I remain unpersuaded by Beckwith’s claim; primarily because the issue, in my view, is theological and confessional, and less philosophical as he believes.
My main line of rebuttal is the following: We don’t know all that there is to know about God, but, through His wisdom and revelation, we know as much about God as God wants us to know. While our knowledge of God is incomplete in this sense, neither Muslims nor Christians believe that their revealed beliefs about God are possibly false, which is what Beckwith’s argument tacitly assumes as a possibility. Furthermore, the properties or attributes of Christianity and Islam’s understanding of God are not identical. The view of God that each religion teaches is revelatory and contradictory (Trinity and not-Trinity).
What of Abraham and Moses, who Beckwith labels as non-Trinitarians and offers as an example of how incomplete knowledge of God grants the proposition that each respective religion is pursuing the same God? This may appear problematic for the issue at hand, since Christians believe that Abraham and Moses are redeemed by God. First, Beckwith’s account casts a “History of Redemption” reading of Scripture to the dustbin, which, it should be noted, is how Scripture interprets itself. As Christians, we read the Scriptures how the Apostles read Scripture—dynamically, not statically. If we were to grant that Abraham and Moses were not Trinitarians in the immediate text as Beckwith writes, it wasn’t, however, because God was not Trinitarian at that point, but because He had not yet disclosed Himself as Trinitarian within the horizon of salvation history. Secondly, while I am not an Old Testament scholar, there’s a breadth of studies that examine the Trinitarian shape of the Old Testament. I believe it better to understood as a mystery, or to leave open the possibility that Abraham and Moses somehow understood the Triune nature of God (John 8:56; Hebrews 11:10). I am not comfortable with a prima facie denial that Abraham and Moses were confidently non-Trinitarian. Third, Beckwith’s claim appears, to me, as a post hoc fallacy. Christians confess a sense of finality in God’s self-revelation. This does not mean that God has disclosed all of his attributes; but it means that the self-revelation we have reveals a God, as a matter of fact, that is different than Islam’s view of God. Beckwith can make the claim he does only if both traditions plead ignorance or error to the nature of who God has revealed Himself to be, which neither do.
Now, if worshipping the same God means that both Christians and Muslims worship an ultimate Being, I’ll offer more sympathy with Beckwith’s position as a true proposition. If, however, adoration and revelation unique to each religious tradition results in worship and theology of vastly different (and contradictory) understandings of this ultimate Being due to media that affirms these different understandings, it serves neither tradition to insist that Muslims and Christians “worship the same God” since Christians and Muslims know God in categorically distinct ways. In my understanding of Christianity and Islam, YHWH and Allah do not share “identical properties.”

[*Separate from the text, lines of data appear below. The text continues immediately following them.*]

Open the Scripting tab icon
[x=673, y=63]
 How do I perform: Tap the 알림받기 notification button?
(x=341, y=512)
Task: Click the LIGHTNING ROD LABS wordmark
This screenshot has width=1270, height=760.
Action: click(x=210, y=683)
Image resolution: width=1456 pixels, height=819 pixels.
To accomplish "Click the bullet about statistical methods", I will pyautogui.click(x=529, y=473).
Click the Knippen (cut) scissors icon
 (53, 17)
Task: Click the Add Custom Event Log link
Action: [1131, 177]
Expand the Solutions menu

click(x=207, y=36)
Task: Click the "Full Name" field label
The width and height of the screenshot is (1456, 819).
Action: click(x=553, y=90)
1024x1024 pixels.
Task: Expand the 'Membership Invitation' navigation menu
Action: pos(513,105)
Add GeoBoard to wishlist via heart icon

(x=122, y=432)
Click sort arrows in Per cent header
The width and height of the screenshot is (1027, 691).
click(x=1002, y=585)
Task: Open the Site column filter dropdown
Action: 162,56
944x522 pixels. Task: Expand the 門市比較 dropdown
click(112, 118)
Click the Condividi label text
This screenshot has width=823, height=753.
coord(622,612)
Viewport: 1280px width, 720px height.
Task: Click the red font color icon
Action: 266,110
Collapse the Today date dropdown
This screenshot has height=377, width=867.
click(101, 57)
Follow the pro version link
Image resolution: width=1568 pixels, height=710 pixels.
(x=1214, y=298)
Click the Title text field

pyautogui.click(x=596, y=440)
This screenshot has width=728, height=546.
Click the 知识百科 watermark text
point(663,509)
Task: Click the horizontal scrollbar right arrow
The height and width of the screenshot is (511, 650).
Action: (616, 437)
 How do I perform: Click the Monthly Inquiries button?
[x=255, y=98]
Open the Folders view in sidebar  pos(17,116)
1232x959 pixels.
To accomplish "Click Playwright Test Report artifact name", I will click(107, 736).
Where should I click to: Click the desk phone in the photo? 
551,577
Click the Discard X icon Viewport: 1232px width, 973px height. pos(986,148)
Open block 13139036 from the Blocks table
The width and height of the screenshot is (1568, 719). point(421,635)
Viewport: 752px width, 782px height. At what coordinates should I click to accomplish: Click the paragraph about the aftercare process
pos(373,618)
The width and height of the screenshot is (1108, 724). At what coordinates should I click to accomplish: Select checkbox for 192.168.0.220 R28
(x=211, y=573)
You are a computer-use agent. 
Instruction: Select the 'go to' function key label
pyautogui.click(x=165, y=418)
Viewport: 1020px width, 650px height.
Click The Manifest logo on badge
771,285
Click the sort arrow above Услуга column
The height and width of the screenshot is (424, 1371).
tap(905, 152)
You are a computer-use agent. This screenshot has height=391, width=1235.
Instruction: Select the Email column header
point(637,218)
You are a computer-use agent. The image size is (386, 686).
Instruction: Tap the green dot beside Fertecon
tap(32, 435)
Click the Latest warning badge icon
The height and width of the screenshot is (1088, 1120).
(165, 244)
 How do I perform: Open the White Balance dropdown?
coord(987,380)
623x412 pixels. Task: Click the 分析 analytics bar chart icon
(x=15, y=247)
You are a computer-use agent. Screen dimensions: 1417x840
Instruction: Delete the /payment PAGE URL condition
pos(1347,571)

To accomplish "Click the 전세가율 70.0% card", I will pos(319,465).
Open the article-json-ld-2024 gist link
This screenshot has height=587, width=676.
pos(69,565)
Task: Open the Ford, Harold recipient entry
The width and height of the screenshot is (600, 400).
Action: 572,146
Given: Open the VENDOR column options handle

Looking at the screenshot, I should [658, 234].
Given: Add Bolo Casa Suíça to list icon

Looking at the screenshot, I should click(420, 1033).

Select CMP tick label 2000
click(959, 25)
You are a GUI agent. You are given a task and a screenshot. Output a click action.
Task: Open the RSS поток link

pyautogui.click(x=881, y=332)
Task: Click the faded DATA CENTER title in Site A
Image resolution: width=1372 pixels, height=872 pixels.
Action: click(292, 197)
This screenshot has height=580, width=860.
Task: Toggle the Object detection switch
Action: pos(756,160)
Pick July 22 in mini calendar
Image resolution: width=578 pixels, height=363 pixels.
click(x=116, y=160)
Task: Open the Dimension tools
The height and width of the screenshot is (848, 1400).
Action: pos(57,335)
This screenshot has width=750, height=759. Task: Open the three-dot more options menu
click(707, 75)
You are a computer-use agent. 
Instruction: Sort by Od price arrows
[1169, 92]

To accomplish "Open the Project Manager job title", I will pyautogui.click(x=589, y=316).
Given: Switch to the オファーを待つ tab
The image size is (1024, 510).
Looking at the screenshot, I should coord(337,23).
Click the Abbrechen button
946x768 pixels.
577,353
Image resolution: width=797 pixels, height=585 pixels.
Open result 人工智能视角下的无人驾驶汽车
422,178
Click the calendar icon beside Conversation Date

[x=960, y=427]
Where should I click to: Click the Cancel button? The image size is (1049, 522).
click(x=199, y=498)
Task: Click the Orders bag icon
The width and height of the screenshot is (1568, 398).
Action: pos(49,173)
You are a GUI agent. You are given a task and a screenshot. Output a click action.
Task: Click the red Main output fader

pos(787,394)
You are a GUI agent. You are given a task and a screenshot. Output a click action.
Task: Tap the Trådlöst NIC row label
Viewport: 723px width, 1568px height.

Christians confess, without hesitation, that God is exclusively, and fully known as the Trinitarian Father, Son, and Holy Spirit. We know this through Scripture. While my respect for Dr. Beckwith couldn’t be any higher (and whose work I’ve immeasurably benefitted from), I don’t agree that Christians and Muslims worship the same God, nor do I believe it is helpful to each respective tradition’s theology to say that they do.